Kevin Costner unsure of Hollywood’s progress on race issues
Kevin Costner said he’s not trying to make movies that tackle race in America — he said he purposely left out the issue in The Bodyguard.
“I’m not smart enough, about all that stuff,” Costner said. “I just know, if I wanna kiss a girl, and she’s beautiful, she’s in my movie. And that was Whitney.”
But that’s exactly what he did in The Bodyguard, Dances with Wolves, and now in his new film, Black and White.
The Oscar winner candidly spoke during a Q&A session over the weekend following a screening of Black and White with co-star Octavia Spencer at the National Association of Black Journalist’s Convention in Boston.
“That was my decision,” Costner, 59, said about leaving race out of The Bodyguard. “I felt that she was just a beautiful woman. The first girl I kind of fell in love with was Diana Ross.”
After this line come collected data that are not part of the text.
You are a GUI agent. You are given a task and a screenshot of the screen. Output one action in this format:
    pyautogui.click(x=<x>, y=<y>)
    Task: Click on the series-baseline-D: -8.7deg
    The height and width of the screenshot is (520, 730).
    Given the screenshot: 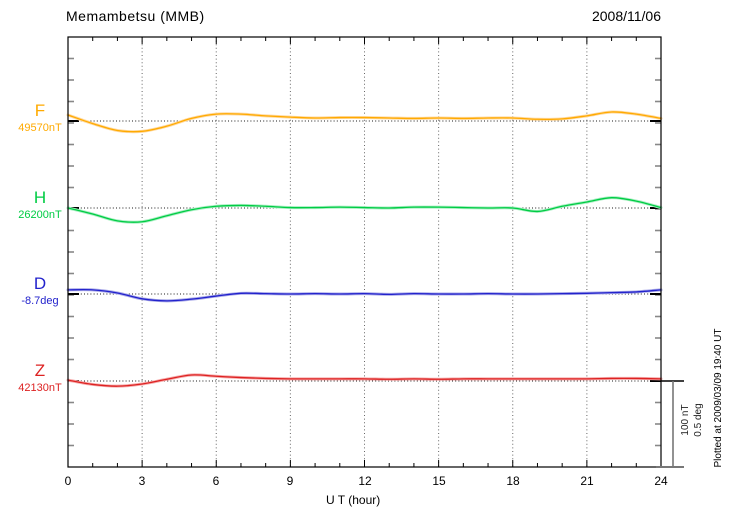 What is the action you would take?
    pyautogui.click(x=40, y=301)
    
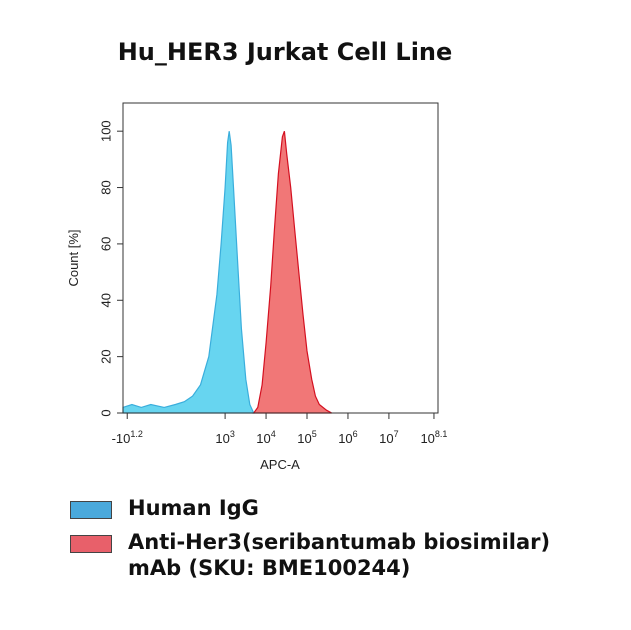  I want to click on x-tick-label: 108.1, so click(434, 438).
“It was very important for me to have us not talk about race, because when I kissed her, I kissed her once for everybody watching, and maybe once for me. But I thought it was about a man and a woman.”
“And there was a movement, maybe to explain, and I said, let’s not,” Costner said. “Let’s go at what’s the truth, which was, it’s an attractive woman, who gave me all kinds of hell as a character, and eventually, I cared a great deal for her. Whitney and I had a moment, in the movies, and I’ll never forget it, and I never try to make it more than it was.”
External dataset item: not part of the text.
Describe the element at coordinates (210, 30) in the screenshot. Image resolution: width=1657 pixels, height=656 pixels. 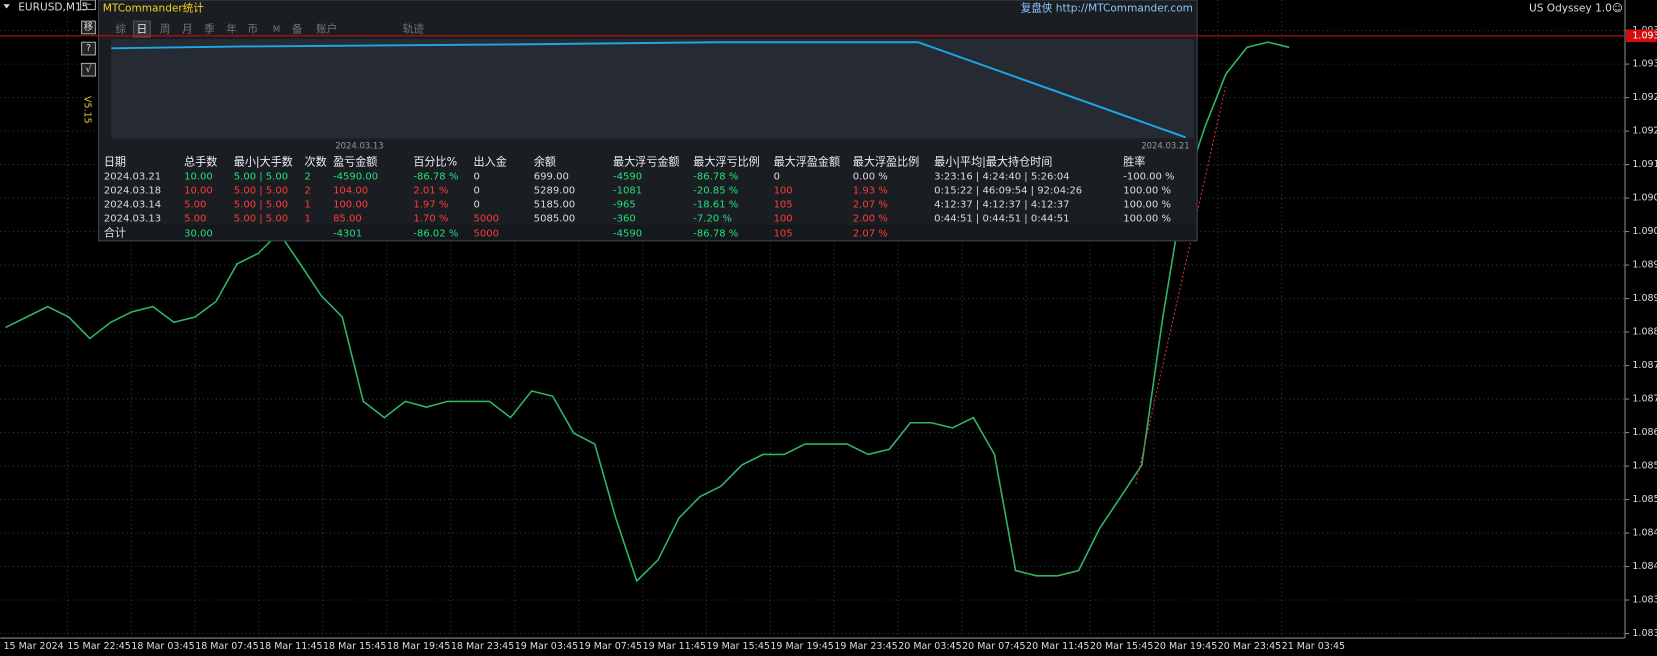
I see `tab: 季` at that location.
Black and White follows the custody battle between a hard drinking, recently widowed grandfather (Costner) raising his bi-racial granddaughter and the child’s African-American family. Costner admitted he’s out of his depth when it came to analyzing the role of race in Hollywood.
“How far have we come? I don’t know,” Costner said. “But I don’t have fear about it. And I don’t think this is a message movie. It feels good. And you saw two people just doing the best they could, fighting for a little girl in their own way.”
Costner said despite the recent glut of movies chronicling the African-American experience, he was not sure how far Hollywood has come in terms of grappling with race. He said he had to pay for both Dances with Wolves and Black and White and admitted that producers removed a scene from Bull Durham (1988) where his character is found playing piano in a black bordello.
“I’m a single voice,” the actor, director and producer said. “My intention wasn’t to rewrite history (with Dances with Wolves), it wasn’t to set it straight. I was really concerned that they be fully formed people that laughed, that cried, that had fears, that took care of their children, and that had some people who were not so scrupulous.”
His co-star, Octavia Spencer, was more blunt on the way Black and White tackles race.
“We don’t like to discuss things that might be a little unnerving and uncomfortable,” the Oscar-winner said. “We like to live in our comfort zone. But someone very close to me said to me recently that life happens outside of your comfort zone. And that’s what we need to do, we need to get out of our comfort sone and have these delicate conversations.”